I recommend putting “delete” into the early use cases and/or repository-style interfaces, as it forces you to address assumptions about the lifetime of objects and what it means for their relationships.
How I came upon this
Most prototyping is about getting something to demonstrate. Most guides and tutorials focus on how / when do I create an object, persist it, update it etc, while delete is usually passed off as something that is easy…(just delete the records… and let the ORM/DB-constraints/Garbage-collector delete all of the linked objects).
This simplicity is usually because ‘delete’ is the sort of functionality that is used by an operational system to remove old or erroneous items, and is NOT the sort of thing that you need at first! (Or if you are really lucky, you are not working on a system with persistent records).
However, I often find that delete is a difficult thing to get right, especially if the system needs to have soft-delete of some sort for auditing, history or rollbacks. Additionally, I have often found myself working on new systems, and the major stakeholders are much more interested in adding the next real feature.
Most recently I found this on a project where field devices would sent in periodic reports, and these reports were also used to trigger the ‘discover a new device process’ if they had never been heard from before. In this project, delete was a particularly useful case to consider, especially in the following circumstances:
- if the device has failed, we need to delete the device so it no longer shows up in the UI….it should never contact us again (unless it is not really dead)
- if the device has been deleted, but a stale status message (i.e. from before the delete) arrives we need to ignore the message
- if the device has been deleted (for whatever reason), and a NEW status message arrives then we should consider it newly discovered
Things to consider
This is just a list of things to consider about delete, and why it should be thought about early in the design process:
- Delete often illustrates the ownership boundaries more cleanly than create. I.e. when you delete an object in the middle of some graph, you can reason about “should it be possible?” / “what else should get removed” / “are the other objects that don’t need to be deleted still in a reasonable state”??
- Deleting objects is a good way to uncover inconsistencies and/or errors in modelling, as it often breaks logical assumptions thought to be impossible or protected some other way
- The implementation of a repository often focusses on the creation of objects, and the maintenance of the aggregate boundary. A great way to test it is to put “delete” up-front in the design effort (OR to identify that you do not to allow mutation via the repository at all).
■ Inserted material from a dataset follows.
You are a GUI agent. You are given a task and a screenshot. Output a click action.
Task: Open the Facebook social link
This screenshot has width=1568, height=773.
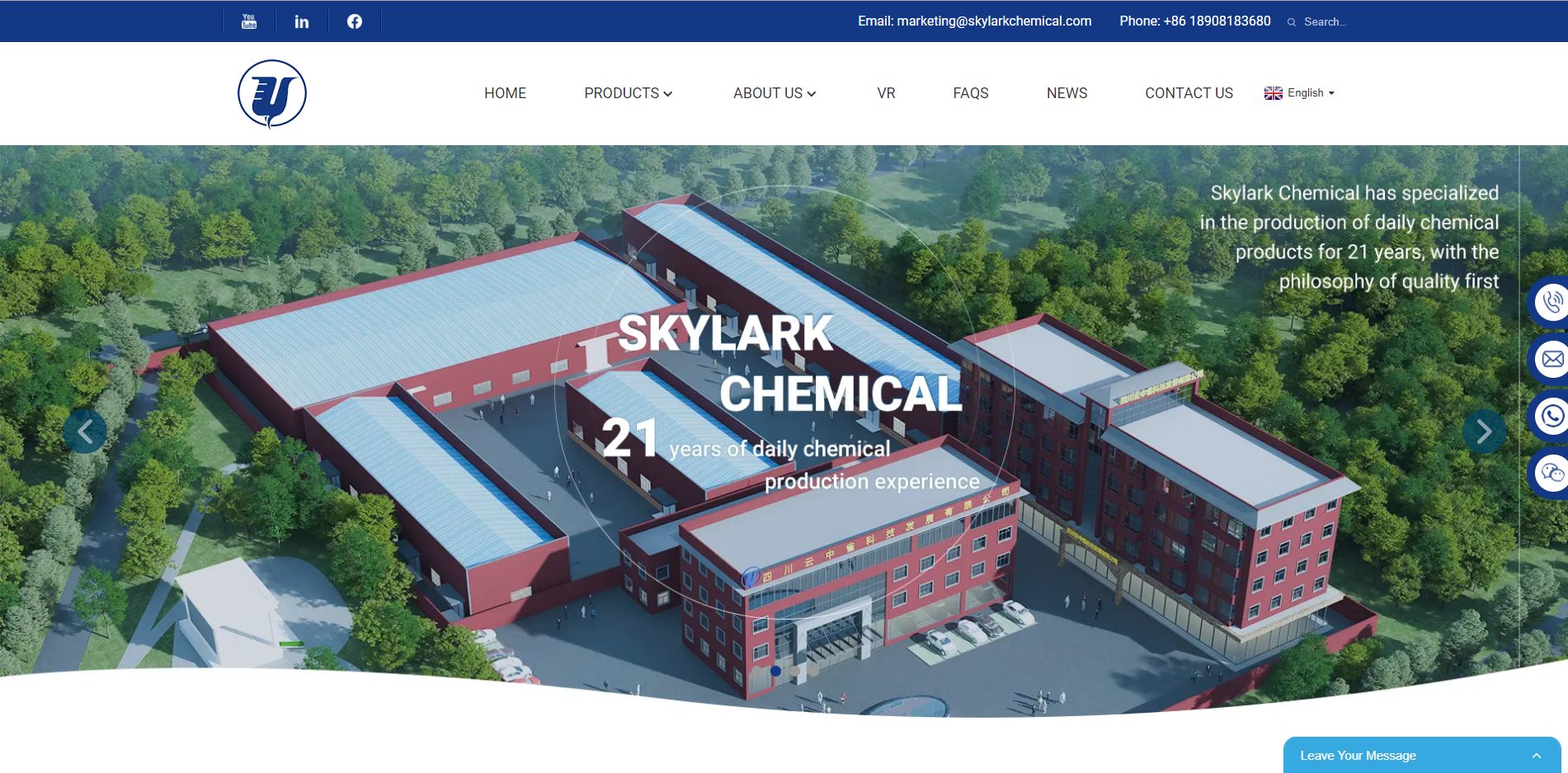coord(355,21)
- Thinking about delete early also helps think about DB constraints…. Doing validation in the DB is great when you get it right and super painful when you get it wrong. It is often good to think that the database and the stuff it contains will long outlive your application code. I used to do spend a lot of time worrying about the relationship constraints etc in the DB design. These days I generally keep it to a minimum, and focus on “it is a logical truth, well then it warrants a DB constraint”…if it is “business rule….even if it will NEVER ever change (like ‘people never change their sex, that is impossible’)….I try not to make it a DB constraint…because, you never know….if your code survives to the next decade, who knows what the world will be like.
- Delete is usually thought of as something that is “easy”, but the truth is very different. In most business systems soft-delete is the prevailing technique, usually because audit and/or history are required features. This immediately hints at complex, temporally sensitive behaviour.